What the task requires. Would it be possible to output exactly, and only, the lines below from the one holding "Image resolution: width=1568" to the last line, both included, with every picture left out?

Collection entries
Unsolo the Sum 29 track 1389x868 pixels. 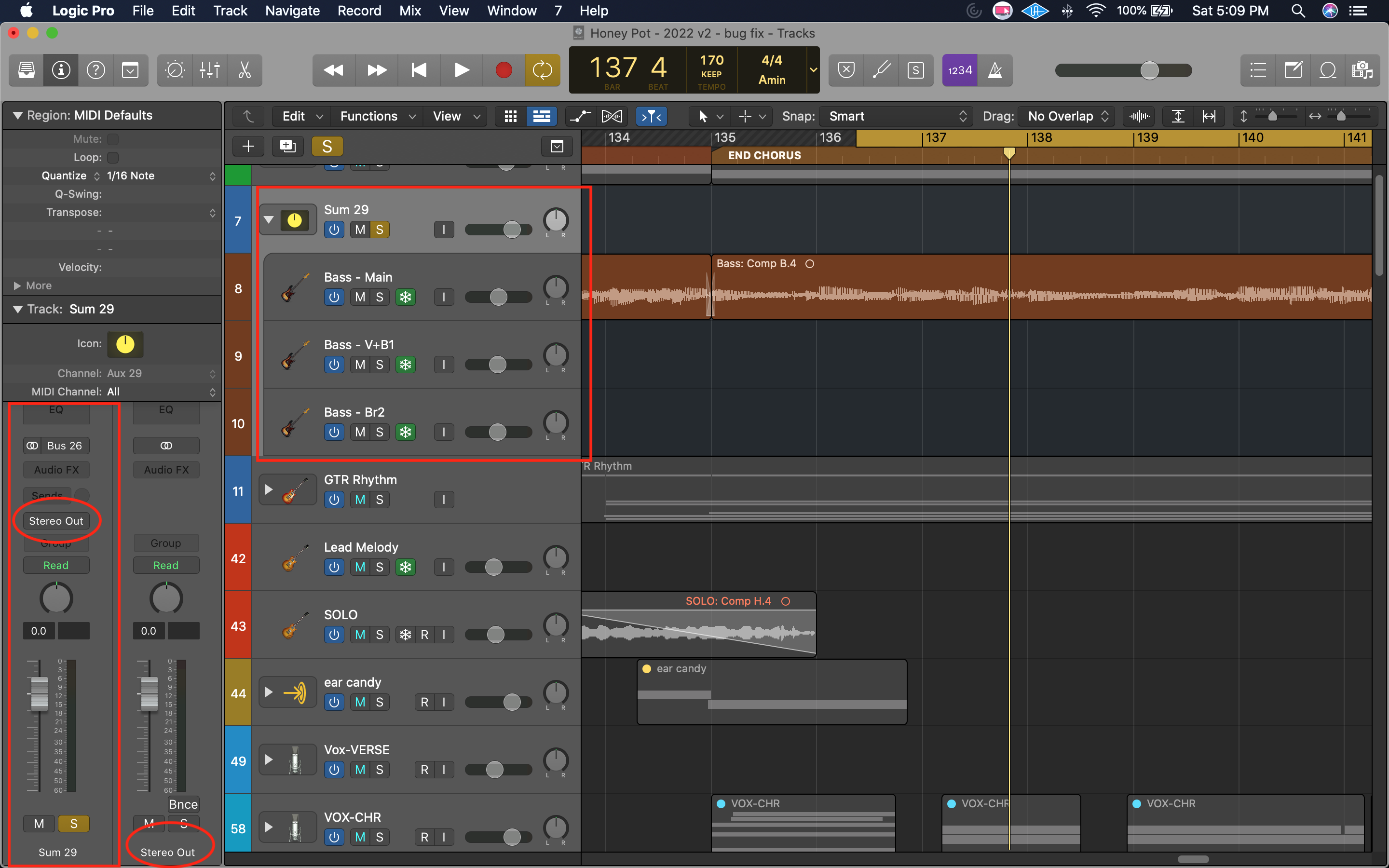point(380,230)
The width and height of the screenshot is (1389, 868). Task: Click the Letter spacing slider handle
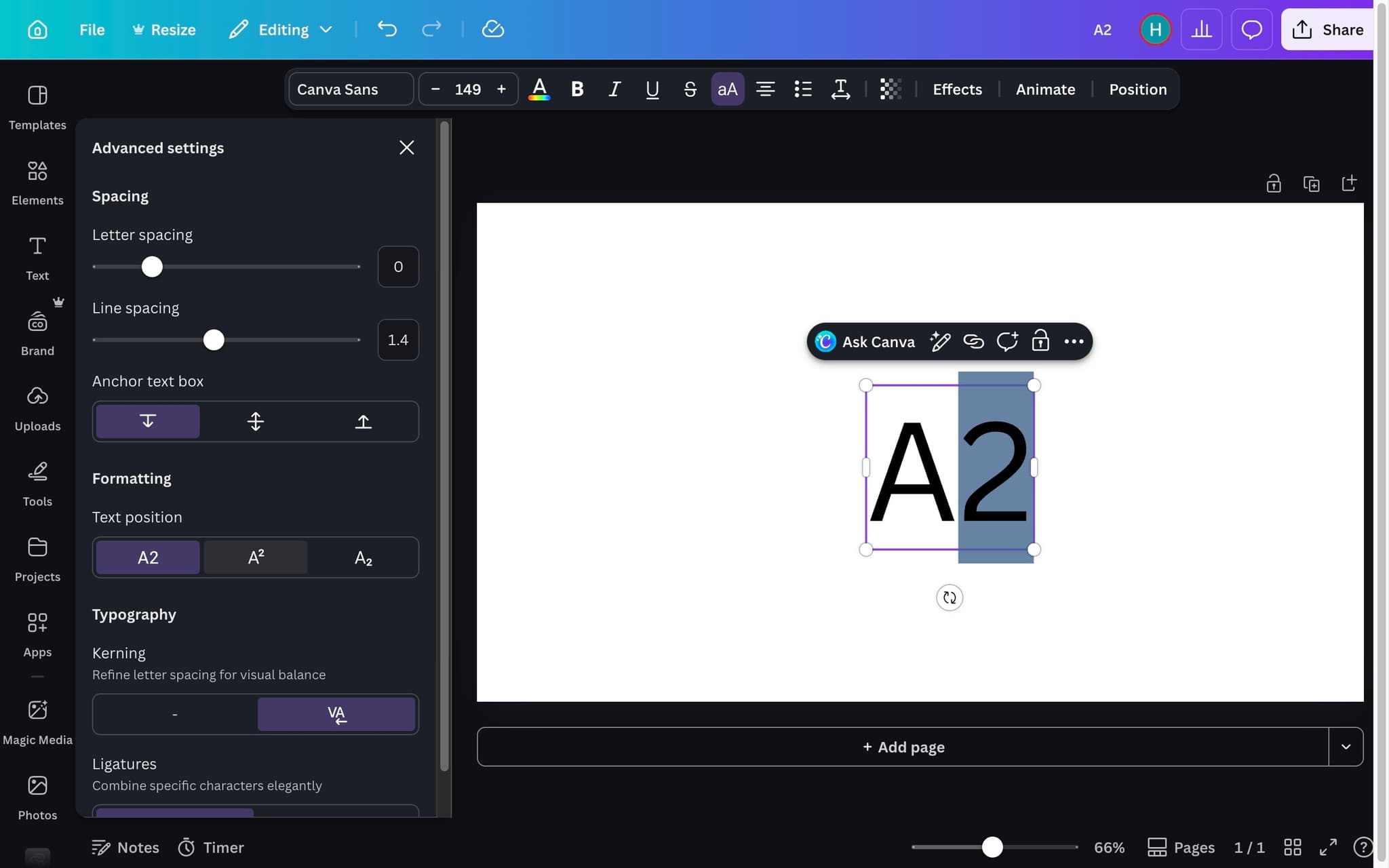coord(152,267)
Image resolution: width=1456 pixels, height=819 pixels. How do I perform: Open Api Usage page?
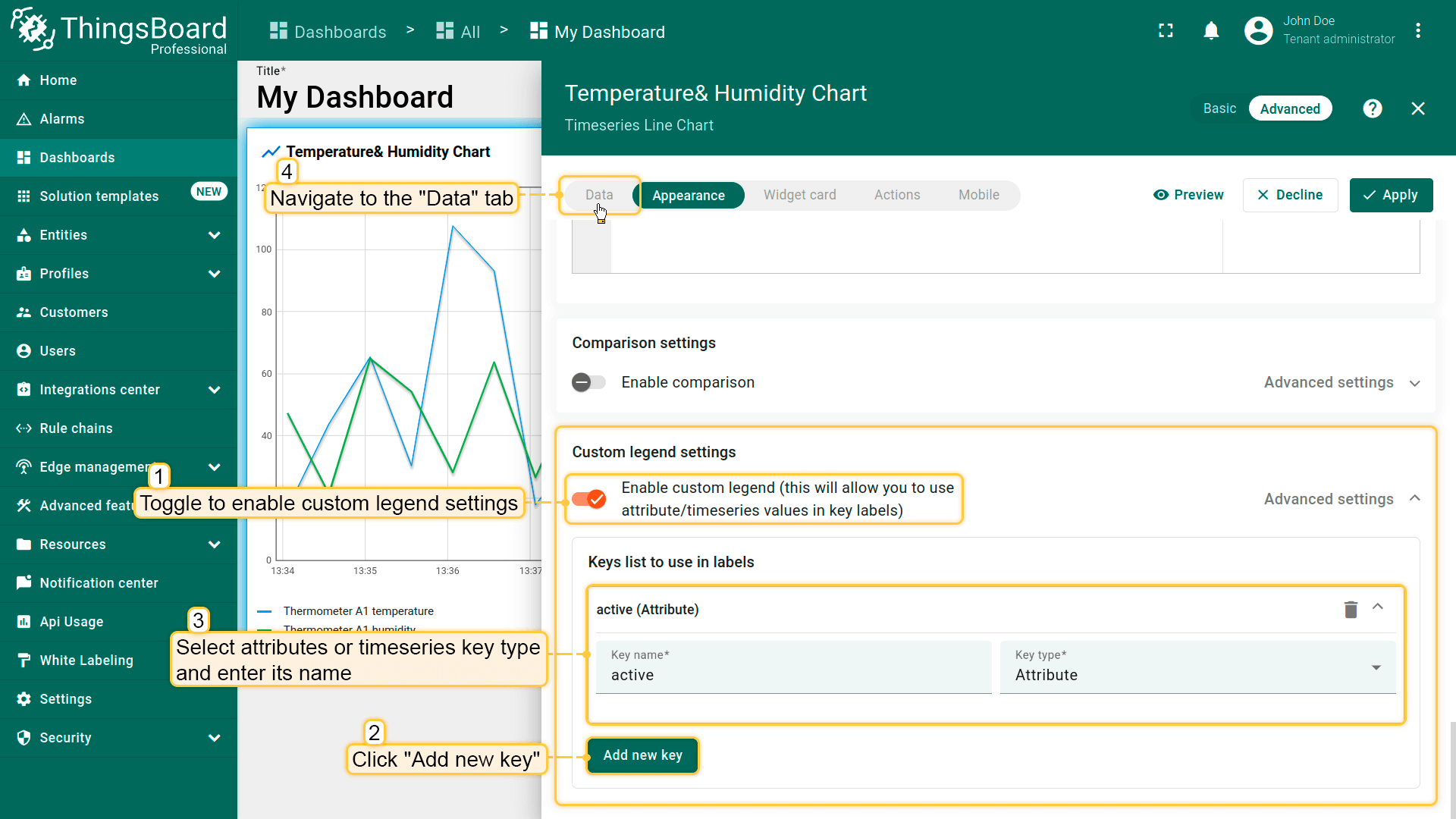coord(71,622)
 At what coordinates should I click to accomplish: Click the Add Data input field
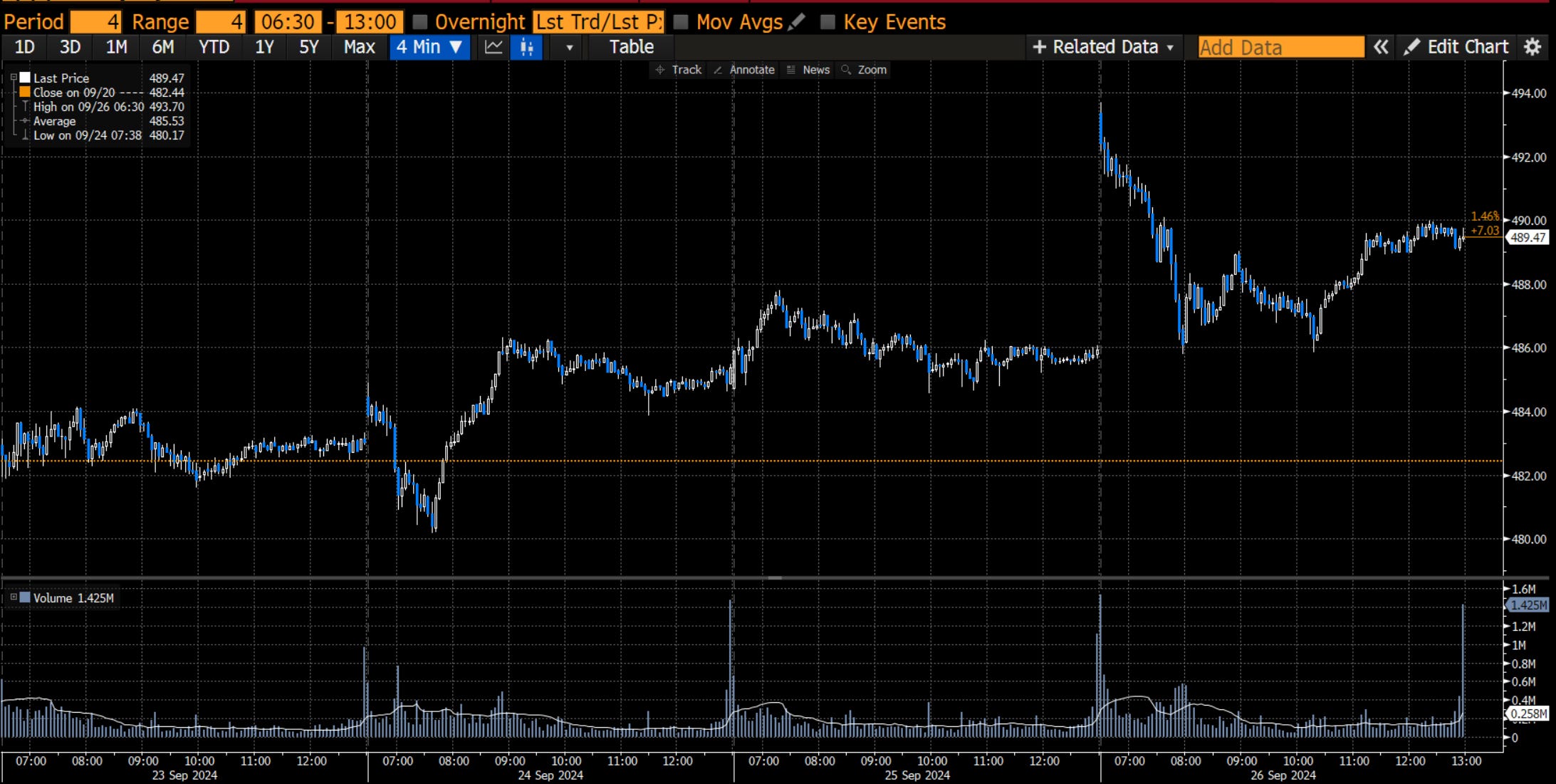(x=1280, y=47)
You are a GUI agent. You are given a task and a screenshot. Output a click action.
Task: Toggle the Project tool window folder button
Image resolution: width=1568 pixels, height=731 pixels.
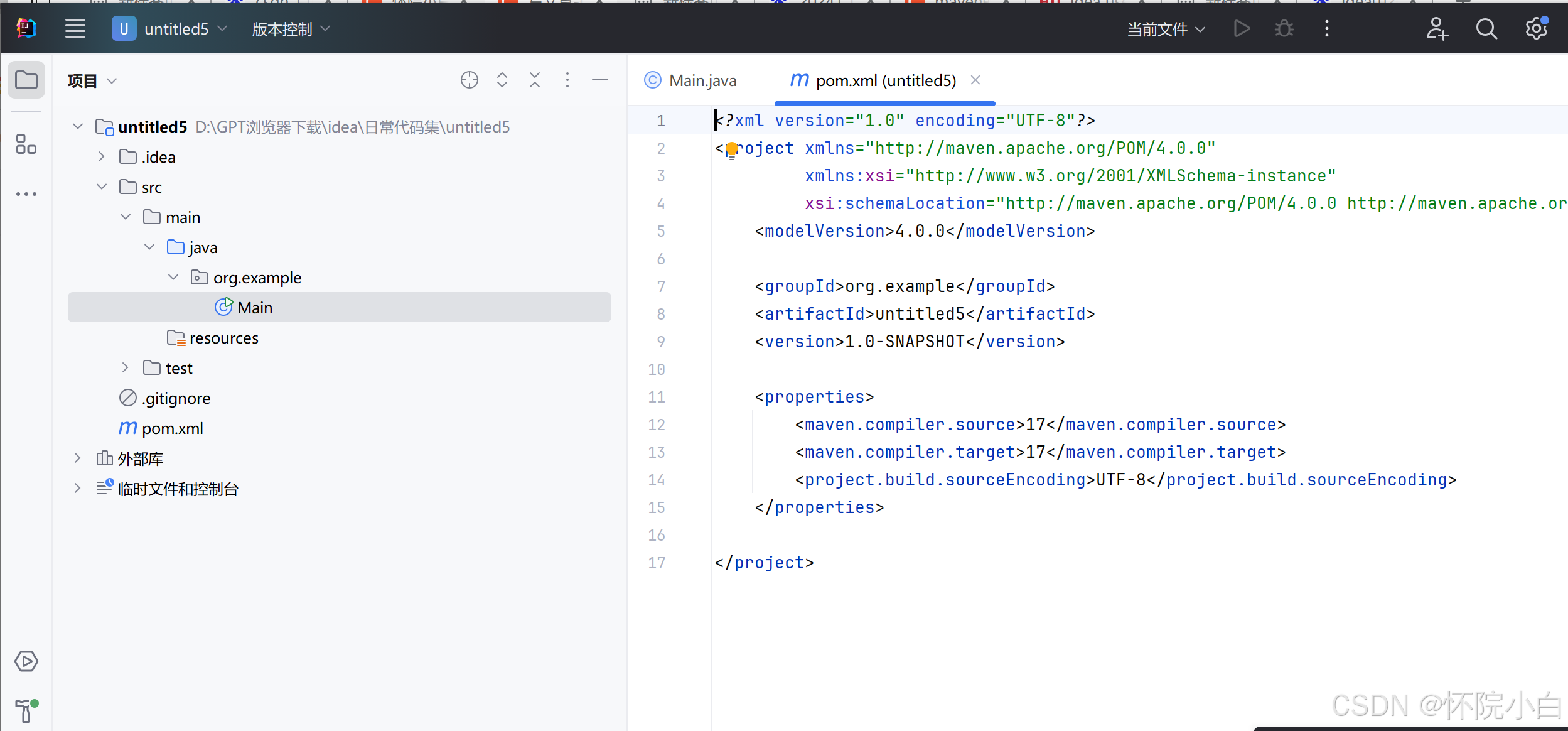tap(26, 80)
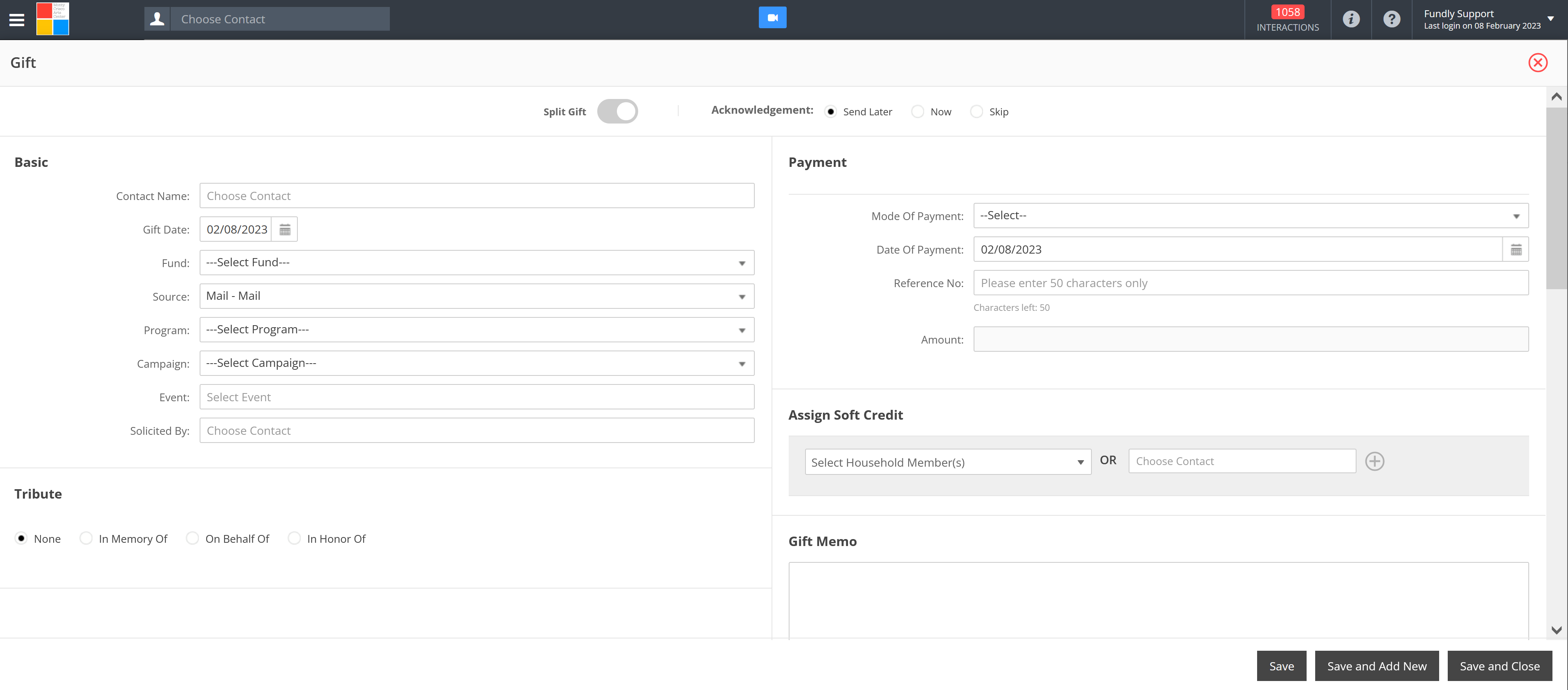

Answer to this exercise.
Image resolution: width=1568 pixels, height=731 pixels.
tap(26, 80)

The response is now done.